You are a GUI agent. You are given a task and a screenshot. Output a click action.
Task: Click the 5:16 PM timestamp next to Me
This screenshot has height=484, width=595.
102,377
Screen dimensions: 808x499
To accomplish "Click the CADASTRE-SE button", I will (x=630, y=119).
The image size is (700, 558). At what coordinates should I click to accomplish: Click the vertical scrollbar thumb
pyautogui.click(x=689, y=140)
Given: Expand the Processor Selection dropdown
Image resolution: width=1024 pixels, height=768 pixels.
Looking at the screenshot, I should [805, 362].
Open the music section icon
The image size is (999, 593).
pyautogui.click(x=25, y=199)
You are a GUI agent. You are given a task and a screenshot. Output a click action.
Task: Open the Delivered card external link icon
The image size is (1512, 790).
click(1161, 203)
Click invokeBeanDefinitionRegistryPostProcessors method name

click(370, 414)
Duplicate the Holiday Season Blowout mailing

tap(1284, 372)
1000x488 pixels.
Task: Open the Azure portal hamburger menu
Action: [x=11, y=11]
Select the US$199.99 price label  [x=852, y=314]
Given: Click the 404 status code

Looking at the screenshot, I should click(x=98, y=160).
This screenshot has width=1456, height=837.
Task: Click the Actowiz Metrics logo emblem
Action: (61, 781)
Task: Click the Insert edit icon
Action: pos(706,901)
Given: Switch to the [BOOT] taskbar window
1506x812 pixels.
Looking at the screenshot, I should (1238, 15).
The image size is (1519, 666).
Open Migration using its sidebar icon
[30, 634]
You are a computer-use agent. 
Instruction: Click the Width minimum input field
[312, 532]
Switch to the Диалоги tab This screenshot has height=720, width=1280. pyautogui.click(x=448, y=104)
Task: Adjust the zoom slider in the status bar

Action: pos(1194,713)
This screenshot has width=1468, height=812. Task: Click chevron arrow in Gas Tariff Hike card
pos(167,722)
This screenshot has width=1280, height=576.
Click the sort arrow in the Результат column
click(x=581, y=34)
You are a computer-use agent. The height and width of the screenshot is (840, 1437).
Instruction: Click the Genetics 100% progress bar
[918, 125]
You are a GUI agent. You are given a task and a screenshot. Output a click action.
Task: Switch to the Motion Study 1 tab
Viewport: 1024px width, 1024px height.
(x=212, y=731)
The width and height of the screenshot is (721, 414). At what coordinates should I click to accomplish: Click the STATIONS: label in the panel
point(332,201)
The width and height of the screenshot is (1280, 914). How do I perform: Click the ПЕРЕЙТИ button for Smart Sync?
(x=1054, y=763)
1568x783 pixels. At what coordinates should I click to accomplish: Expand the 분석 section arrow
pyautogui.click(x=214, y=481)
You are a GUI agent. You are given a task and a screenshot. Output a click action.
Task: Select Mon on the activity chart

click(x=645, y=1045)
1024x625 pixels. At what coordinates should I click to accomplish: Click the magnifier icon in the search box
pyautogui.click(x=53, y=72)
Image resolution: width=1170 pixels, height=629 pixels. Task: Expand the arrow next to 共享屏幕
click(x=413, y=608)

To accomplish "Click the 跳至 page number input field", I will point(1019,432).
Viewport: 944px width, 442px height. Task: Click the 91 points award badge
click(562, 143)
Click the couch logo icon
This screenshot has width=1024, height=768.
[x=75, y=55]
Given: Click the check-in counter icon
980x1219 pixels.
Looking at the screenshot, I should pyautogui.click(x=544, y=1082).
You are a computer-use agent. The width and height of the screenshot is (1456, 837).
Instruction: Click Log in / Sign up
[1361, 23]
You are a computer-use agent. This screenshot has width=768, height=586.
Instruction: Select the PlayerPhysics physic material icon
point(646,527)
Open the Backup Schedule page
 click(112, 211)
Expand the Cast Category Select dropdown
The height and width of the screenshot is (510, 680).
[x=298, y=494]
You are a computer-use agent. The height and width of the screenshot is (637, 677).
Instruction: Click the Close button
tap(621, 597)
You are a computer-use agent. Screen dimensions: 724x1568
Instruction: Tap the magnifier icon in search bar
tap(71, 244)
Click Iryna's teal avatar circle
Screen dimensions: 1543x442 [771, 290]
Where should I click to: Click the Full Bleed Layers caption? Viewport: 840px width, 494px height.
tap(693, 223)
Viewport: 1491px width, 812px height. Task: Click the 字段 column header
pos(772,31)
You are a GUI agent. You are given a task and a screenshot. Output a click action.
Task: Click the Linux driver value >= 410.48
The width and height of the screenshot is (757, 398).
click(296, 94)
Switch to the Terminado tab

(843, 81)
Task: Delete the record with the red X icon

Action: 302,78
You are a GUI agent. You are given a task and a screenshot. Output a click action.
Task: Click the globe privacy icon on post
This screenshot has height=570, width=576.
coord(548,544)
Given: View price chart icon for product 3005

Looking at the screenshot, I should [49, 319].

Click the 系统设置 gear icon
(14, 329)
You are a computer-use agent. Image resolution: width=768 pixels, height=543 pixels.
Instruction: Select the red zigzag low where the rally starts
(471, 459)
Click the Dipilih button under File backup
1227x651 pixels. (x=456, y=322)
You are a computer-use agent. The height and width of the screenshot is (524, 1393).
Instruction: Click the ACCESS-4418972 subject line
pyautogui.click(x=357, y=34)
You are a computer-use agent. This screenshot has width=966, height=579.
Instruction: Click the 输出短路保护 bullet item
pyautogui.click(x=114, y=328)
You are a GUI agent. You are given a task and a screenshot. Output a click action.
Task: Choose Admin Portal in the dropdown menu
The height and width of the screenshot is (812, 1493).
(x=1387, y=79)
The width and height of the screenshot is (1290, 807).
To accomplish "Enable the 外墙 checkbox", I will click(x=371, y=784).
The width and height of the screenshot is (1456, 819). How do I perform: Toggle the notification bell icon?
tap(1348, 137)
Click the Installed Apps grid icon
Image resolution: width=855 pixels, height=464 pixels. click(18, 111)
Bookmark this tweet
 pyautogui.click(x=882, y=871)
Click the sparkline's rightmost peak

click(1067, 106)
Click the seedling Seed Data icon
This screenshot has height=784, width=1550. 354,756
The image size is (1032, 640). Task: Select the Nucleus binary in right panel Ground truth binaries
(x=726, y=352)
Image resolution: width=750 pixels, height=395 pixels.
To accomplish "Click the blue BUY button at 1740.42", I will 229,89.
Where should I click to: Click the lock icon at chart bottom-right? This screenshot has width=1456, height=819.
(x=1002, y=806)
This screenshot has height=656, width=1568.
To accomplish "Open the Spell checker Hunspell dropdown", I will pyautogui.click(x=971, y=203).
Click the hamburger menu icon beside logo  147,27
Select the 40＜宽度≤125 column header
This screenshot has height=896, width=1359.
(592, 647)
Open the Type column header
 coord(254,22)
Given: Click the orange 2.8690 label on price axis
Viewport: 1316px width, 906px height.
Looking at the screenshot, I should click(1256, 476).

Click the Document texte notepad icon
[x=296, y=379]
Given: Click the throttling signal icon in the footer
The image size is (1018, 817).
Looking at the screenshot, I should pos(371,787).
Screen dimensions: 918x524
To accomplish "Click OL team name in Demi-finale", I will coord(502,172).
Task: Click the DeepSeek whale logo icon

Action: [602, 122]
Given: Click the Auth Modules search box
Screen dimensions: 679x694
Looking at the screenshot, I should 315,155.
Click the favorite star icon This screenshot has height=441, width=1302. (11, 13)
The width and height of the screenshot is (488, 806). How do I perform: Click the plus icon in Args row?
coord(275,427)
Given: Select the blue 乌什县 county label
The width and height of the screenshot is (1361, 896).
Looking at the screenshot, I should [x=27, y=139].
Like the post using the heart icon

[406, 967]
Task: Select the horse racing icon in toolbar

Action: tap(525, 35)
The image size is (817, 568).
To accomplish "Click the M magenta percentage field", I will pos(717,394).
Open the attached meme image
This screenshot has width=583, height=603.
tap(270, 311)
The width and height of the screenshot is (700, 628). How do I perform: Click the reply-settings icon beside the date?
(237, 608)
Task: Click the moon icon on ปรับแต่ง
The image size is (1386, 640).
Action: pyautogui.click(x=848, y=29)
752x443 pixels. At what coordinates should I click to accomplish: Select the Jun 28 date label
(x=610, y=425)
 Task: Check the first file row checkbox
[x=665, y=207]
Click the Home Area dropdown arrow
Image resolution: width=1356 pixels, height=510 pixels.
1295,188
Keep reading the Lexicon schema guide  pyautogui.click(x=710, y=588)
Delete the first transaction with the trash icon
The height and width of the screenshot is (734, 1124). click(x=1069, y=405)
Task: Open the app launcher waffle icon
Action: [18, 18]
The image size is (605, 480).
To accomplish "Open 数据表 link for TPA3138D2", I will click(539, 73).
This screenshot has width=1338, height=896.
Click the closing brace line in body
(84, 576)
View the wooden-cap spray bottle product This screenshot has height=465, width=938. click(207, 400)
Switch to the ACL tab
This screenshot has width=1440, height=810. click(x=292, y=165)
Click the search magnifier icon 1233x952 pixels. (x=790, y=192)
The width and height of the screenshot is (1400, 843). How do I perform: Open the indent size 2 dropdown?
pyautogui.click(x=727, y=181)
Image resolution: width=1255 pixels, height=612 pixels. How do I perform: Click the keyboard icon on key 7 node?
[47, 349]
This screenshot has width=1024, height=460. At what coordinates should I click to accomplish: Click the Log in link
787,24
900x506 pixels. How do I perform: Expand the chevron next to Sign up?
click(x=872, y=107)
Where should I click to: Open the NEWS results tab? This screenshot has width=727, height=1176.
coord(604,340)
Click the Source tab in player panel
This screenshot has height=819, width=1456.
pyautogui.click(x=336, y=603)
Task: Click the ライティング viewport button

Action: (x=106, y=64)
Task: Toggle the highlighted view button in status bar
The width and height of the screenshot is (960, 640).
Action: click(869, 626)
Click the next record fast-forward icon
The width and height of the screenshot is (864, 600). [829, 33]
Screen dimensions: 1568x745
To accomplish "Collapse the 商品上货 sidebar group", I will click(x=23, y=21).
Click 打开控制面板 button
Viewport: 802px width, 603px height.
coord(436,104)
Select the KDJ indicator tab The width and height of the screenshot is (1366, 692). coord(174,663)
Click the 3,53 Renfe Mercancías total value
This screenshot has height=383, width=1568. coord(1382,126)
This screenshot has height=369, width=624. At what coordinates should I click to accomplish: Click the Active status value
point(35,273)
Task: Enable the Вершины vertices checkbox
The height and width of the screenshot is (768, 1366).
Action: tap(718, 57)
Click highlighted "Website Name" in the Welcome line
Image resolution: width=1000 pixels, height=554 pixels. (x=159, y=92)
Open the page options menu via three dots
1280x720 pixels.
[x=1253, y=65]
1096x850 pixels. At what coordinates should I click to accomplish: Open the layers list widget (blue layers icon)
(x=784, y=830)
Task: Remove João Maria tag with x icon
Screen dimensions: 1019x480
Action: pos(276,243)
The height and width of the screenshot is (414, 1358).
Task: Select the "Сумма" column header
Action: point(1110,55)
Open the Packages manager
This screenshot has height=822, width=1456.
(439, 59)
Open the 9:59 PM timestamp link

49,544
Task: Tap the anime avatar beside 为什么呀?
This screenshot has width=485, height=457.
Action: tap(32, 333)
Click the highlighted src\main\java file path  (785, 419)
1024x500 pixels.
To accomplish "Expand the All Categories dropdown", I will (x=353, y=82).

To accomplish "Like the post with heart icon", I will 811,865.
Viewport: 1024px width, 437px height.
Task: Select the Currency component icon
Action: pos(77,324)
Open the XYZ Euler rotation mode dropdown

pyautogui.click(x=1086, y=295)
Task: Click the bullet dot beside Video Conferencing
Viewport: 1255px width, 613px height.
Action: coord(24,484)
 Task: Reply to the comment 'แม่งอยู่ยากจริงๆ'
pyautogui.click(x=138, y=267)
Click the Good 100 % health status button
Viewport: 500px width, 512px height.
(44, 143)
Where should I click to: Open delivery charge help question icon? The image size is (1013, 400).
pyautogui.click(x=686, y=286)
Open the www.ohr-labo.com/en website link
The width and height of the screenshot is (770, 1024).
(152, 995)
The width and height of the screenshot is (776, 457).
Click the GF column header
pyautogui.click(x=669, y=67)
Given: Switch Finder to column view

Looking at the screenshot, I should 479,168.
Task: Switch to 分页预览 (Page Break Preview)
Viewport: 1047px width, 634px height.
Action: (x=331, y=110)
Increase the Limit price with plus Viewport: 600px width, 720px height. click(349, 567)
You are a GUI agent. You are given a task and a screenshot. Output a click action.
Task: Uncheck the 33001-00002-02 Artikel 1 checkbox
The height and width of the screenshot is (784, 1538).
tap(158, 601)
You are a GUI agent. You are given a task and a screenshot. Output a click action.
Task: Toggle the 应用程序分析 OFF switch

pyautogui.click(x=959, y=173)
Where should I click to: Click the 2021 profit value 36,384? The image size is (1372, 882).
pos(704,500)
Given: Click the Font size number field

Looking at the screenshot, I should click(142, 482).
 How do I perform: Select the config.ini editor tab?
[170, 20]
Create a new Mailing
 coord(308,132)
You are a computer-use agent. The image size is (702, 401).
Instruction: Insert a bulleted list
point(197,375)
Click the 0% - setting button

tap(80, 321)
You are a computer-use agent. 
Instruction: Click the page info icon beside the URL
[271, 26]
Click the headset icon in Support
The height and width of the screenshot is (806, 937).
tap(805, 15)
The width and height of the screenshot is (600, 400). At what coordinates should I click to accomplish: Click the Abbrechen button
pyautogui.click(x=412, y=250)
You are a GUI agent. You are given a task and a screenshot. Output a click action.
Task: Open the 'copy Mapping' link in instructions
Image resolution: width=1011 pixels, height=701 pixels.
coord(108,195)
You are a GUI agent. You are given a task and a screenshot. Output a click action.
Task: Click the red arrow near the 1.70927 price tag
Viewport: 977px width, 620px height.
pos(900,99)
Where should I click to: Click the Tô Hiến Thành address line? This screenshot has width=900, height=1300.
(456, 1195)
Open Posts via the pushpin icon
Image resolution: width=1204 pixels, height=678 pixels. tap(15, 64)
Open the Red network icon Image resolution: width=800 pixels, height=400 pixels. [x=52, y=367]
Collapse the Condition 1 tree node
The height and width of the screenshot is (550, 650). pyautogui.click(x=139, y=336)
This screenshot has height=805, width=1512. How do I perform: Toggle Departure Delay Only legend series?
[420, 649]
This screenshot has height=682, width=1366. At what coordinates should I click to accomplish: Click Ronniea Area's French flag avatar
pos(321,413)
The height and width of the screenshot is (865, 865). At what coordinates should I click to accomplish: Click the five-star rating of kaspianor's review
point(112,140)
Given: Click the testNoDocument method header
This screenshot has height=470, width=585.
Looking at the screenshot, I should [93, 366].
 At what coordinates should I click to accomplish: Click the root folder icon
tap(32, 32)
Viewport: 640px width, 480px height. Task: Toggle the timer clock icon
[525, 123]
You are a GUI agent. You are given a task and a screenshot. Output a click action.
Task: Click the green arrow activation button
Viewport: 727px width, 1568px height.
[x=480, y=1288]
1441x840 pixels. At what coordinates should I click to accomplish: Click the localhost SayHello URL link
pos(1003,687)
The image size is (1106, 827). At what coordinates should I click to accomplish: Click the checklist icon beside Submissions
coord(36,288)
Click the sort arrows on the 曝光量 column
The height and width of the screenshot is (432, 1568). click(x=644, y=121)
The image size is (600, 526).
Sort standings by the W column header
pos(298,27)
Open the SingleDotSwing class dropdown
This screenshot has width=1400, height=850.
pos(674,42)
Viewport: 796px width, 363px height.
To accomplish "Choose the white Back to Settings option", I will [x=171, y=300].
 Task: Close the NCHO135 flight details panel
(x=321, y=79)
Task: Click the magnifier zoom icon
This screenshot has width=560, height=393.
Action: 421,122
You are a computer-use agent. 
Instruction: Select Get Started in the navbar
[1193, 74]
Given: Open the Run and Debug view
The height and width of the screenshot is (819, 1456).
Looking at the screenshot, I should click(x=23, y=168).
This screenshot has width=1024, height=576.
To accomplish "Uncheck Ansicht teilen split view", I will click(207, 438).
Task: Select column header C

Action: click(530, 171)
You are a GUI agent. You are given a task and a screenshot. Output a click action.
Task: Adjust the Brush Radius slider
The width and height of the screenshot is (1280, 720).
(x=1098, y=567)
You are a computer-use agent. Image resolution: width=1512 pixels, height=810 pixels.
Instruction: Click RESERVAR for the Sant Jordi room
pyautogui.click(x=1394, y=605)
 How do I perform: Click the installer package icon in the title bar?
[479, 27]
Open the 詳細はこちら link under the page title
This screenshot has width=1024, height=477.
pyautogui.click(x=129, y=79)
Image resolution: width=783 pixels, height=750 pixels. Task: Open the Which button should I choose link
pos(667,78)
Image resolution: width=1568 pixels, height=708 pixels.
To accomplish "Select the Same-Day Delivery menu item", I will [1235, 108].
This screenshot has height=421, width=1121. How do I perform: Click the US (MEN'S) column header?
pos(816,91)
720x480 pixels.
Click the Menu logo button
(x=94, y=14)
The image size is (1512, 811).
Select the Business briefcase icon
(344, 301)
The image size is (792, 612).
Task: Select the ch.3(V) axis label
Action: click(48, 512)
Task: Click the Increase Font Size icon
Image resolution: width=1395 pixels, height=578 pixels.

##########

* Set task *
Please quote the lines from the top through the one containing "Action: [x=11, y=11]", keeping every character the same.

* Answer to the task *
You are a GUI agent. You are given a task and a screenshot. Output a click action.
Task: Click the 5:16 PM timestamp next to Me
This screenshot has height=484, width=595.
102,377
Screen dimensions: 808x499
To accomplish "Click the CADASTRE-SE button", I will (x=630, y=119).
The image size is (700, 558). At what coordinates should I click to accomplish: Click the vertical scrollbar thumb
pyautogui.click(x=689, y=140)
Given: Expand the Processor Selection dropdown
Image resolution: width=1024 pixels, height=768 pixels.
Looking at the screenshot, I should [805, 362].
Open the music section icon
The image size is (999, 593).
pyautogui.click(x=25, y=199)
You are a GUI agent. You are given a task and a screenshot. Output a click action.
Task: Open the Delivered card external link icon
The image size is (1512, 790).
click(1161, 203)
Click invokeBeanDefinitionRegistryPostProcessors method name

click(370, 414)
Duplicate the Holiday Season Blowout mailing

tap(1284, 372)
1000x488 pixels.
Task: Open the Azure portal hamburger menu
Action: [x=11, y=11]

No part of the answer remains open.